> **What you have to do**
Could you put all the items below into a numbered list, one line per entry, leaving out the blank lines?

> **Supplied data**
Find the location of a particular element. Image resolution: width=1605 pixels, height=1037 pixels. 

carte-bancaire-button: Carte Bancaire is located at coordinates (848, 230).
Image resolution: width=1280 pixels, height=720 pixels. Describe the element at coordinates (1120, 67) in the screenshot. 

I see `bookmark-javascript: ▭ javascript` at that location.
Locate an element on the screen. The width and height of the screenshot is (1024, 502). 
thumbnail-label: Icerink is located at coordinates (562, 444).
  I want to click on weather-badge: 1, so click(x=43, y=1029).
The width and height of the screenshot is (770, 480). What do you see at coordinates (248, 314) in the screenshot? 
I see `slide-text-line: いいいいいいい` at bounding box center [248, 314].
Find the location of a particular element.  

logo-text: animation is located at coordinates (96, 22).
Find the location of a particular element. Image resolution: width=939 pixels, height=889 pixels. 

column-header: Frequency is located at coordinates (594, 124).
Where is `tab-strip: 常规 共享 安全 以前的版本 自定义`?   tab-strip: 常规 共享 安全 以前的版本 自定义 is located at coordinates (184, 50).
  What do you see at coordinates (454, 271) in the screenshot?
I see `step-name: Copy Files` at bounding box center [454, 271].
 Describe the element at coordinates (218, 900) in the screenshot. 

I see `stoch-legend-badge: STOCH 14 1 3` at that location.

> **Answer to this exercise**
1. Find the location of a particular element. Image resolution: width=1605 pixels, height=1037 pixels. 
2. carte-bancaire-button: Carte Bancaire is located at coordinates (848, 230).
3. Image resolution: width=1280 pixels, height=720 pixels. Describe the element at coordinates (1120, 67) in the screenshot. 
4. I see `bookmark-javascript: ▭ javascript` at that location.
5. Locate an element on the screen. The width and height of the screenshot is (1024, 502). 
6. thumbnail-label: Icerink is located at coordinates (562, 444).
7.   I want to click on weather-badge: 1, so click(x=43, y=1029).
8. The width and height of the screenshot is (770, 480). What do you see at coordinates (248, 314) in the screenshot? 
9. I see `slide-text-line: いいいいいいい` at bounding box center [248, 314].
10. Find the location of a particular element.  
11. logo-text: animation is located at coordinates (96, 22).
12. Find the location of a particular element. Image resolution: width=939 pixels, height=889 pixels. 
13. column-header: Frequency is located at coordinates (594, 124).
14. Where is `tab-strip: 常规 共享 安全 以前的版本 自定义`?   tab-strip: 常规 共享 安全 以前的版本 自定义 is located at coordinates (184, 50).
15.   What do you see at coordinates (454, 271) in the screenshot?
16. I see `step-name: Copy Files` at bounding box center [454, 271].
17.  Describe the element at coordinates (218, 900) in the screenshot. 
18. I see `stoch-legend-badge: STOCH 14 1 3` at that location.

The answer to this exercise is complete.